Kim Kardashian’s 2024 Met Gala look places health implications of the waistline revolution in the spotlight

Kim Kardashian’s 2024 Met Gala look.Picture: Instagram.

Kim Kardashian’s 2024 Met Gala look.Picture: Instagram.

Published May 8, 2024


The 2024 Met Gala was a feast for the eyes at the Metropolitan Museum of Art in New York.

Widely regarded as fashion’s biggest night out, the annual fundraising gala, affectionately known as the Met Ball, sees celebrities, designers and high-profile figures creatively expressing themselves on every first Monday of May.

This year's theme was "Sleeping Beauties: Reawakening Fashion," but the official dress code was the “Garden of Time,” which was inspired by British author JG Ballard’s 1962 short story which is set in a garden filled with translucent, time-manipulating flowers.

The renowned gathering saw the globe’s biggest stars bring the theme to life in their own unique ways.

And with the world watching, Kim Kardashian managed to steal the spotlight with her incredibly snatched and almost non-existent waistline in a one-of-a-kind sheer dress designed by John Galliano, the creative director of Maison Margiela.

The reality star and entrepreneur’s garment, with floral motifs imprinted on the bodice, also included a silver corset that seemed to cinch her waist to the extreme.

The “Skims” mogul, is no stranger to making sacrifices for fashion, particularly for her Met Gala looks.

In 2019, she brought designer Thierry Mugler out of retirement to create a super tight "wet dress" that left marks on her body.

She has since admitted that dress was painful to wear. But her outfit to this year’s event might have been taken an even bigger toll on her body as her cinched waistline continues to be a topic of heated debates.

Kim Kardashian West wearing a Thierry Mugler designed dress at the 2019 Met Gala. Picture: Reuters.

The corset was so tight it looked like she could hardly walk or breathe and it sculpted her body in a way that it adds to narratives around unrealistic body expectations.

As Kardashian’s barely-there waist continues to trend on social media, Independent Media Lifestyle spoke to renowned Durban-based plastic surgeon, Dr. Kajal Lutchminarian, to get her insights into the health implications of waistline fashion.

Also known fondly as Dr. Klutch, Lutchminarian has been recognised by The Association of Plastic, Reconstructive and Aesthetic Surgeons of Southern Africa (APRSSA) for her exceptional work in plastic, reconstructive and aesthetic surgery.

Picture: Dr. Kajal Lutchminarian, known fondly as Dr. Klutch/Supplied

She explained that the craze around extreme waistline alteration methods, like using corsets or waist trainers in a bid to significantly slim the midsection, are not as harmless as they might appear.

Lutchminarian warned that compressing the abdomen tightly not only creates discomfort, but can also lead to serious health issues.

“This squeezing can increase abdominal pressure, shifting organs from their natural positions and possibly triggering a variety of health complications,” she explained.

The plastic surgeon added that these fashion "trends" might be doing more harm than good, putting aesthetics before health and potentially causing irreversible damage to the body and overall well-being.
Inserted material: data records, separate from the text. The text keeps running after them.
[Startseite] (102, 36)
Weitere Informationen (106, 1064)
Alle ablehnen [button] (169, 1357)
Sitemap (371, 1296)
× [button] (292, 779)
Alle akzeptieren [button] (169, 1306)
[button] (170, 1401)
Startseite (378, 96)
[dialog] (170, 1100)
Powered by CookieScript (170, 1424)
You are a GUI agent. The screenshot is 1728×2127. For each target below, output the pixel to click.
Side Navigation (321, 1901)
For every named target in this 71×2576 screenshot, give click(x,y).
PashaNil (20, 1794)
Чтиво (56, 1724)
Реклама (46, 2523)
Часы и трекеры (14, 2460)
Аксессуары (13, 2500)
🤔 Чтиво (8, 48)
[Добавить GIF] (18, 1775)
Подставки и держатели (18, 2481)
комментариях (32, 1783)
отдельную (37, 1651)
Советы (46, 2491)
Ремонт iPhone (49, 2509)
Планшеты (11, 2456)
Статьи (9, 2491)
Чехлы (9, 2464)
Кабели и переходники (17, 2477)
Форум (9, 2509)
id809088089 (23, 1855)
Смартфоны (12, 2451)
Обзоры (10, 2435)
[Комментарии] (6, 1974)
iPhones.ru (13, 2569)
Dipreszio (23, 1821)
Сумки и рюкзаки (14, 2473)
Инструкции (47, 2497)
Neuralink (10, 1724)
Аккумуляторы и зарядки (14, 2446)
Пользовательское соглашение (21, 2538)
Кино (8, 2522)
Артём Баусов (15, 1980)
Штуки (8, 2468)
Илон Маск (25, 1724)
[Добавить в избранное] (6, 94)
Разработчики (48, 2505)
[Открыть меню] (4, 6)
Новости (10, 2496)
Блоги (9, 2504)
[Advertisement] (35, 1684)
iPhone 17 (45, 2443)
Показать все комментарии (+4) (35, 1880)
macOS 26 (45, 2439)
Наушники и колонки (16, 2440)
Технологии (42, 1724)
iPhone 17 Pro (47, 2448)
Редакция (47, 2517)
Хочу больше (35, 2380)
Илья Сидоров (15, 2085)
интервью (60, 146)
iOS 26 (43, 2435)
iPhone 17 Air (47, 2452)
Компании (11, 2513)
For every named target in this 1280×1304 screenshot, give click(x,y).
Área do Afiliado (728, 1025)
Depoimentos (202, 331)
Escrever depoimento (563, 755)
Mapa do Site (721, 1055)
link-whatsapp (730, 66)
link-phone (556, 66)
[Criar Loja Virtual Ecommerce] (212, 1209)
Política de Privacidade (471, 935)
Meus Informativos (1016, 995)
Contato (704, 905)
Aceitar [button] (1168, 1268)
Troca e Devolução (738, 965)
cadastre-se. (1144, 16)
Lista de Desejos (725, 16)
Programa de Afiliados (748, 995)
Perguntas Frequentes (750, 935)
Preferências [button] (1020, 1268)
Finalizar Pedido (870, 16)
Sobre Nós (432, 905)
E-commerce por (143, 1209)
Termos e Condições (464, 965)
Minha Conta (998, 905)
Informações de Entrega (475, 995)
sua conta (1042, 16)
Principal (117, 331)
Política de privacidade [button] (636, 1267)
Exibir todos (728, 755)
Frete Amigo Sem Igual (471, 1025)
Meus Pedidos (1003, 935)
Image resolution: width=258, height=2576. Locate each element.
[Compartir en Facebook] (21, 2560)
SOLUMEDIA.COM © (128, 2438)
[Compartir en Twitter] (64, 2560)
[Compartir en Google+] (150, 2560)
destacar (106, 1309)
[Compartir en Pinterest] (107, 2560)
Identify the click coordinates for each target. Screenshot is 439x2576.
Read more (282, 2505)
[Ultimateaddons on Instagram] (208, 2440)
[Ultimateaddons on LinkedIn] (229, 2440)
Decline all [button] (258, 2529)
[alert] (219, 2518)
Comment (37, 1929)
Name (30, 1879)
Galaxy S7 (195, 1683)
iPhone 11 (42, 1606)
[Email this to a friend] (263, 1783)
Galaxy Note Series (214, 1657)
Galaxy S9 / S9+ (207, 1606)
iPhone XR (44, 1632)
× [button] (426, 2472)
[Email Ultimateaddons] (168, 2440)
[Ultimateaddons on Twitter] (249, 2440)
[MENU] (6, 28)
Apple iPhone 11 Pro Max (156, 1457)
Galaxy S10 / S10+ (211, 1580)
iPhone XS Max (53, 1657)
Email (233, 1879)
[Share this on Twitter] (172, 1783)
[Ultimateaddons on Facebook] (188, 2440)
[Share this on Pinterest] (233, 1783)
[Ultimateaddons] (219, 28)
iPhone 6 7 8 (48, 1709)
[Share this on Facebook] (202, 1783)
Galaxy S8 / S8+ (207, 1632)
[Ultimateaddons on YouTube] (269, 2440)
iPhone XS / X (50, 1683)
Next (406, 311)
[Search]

“There are short-term and long-term side effects that tight waist training or corseting practices can lead to,” she said.

“Squeezing our waists with corsets or waist trainers isn't as great as we think. These tight accessories cause digestive issues like acid reflux and constipation. What's more is that wearing them for too long could reduce our lung capacity and mess with our blood flow.”

Lutchminarian added that the overuse of a waist trainer could also affect a person’s posture, which could cause back pain and weakened muscles.

“If you're chasing a slimmer figure by tight lacing, you might end up losing not just weight, but also crucial muscle and essential fats. This can throw a wrench into your health and metabolism,” she said.

“Ribs being squeezed into unnatural shapes also risks misalignment or fractures.”

Meanwhile, Lutchminarian noted that blood flow can also take a hit from overly tight waist hugging as it increases the chances of blood clots, the formation of varicose veins and even heart issues.

“Continuous compression of organs like the liver and kidneys can impair their function, affecting metabolism, detoxification and waste elimination.”

In the pursuit of timeless beauty, Dr Klutch warned that tight waist trainers and corsets may compress nerves, leading to numbness, tingling, or nerve damage in the abdominal area.

She also believes that seeing people with what is deemed to be the perfect body on social media, can cause scores around the world to develop eating disorders and mental health problems.

To tackle this issue, Lutchminarian stressed that it's important to encourage people to feel good about their bodies, to accept themselves for who they are and to question these unrealistic standards of beauty.

“Doing this can help create a more positive view of our bodies and boost our self-esteem,” she said.

“I feel that the pursuit of an extremely altered waistline, influenced by societal pressures and social media, can lead to detrimental psychological effects.”

“Everything should be done in a balanced way and there are limits to what one should aim or achieve to look like,” she added.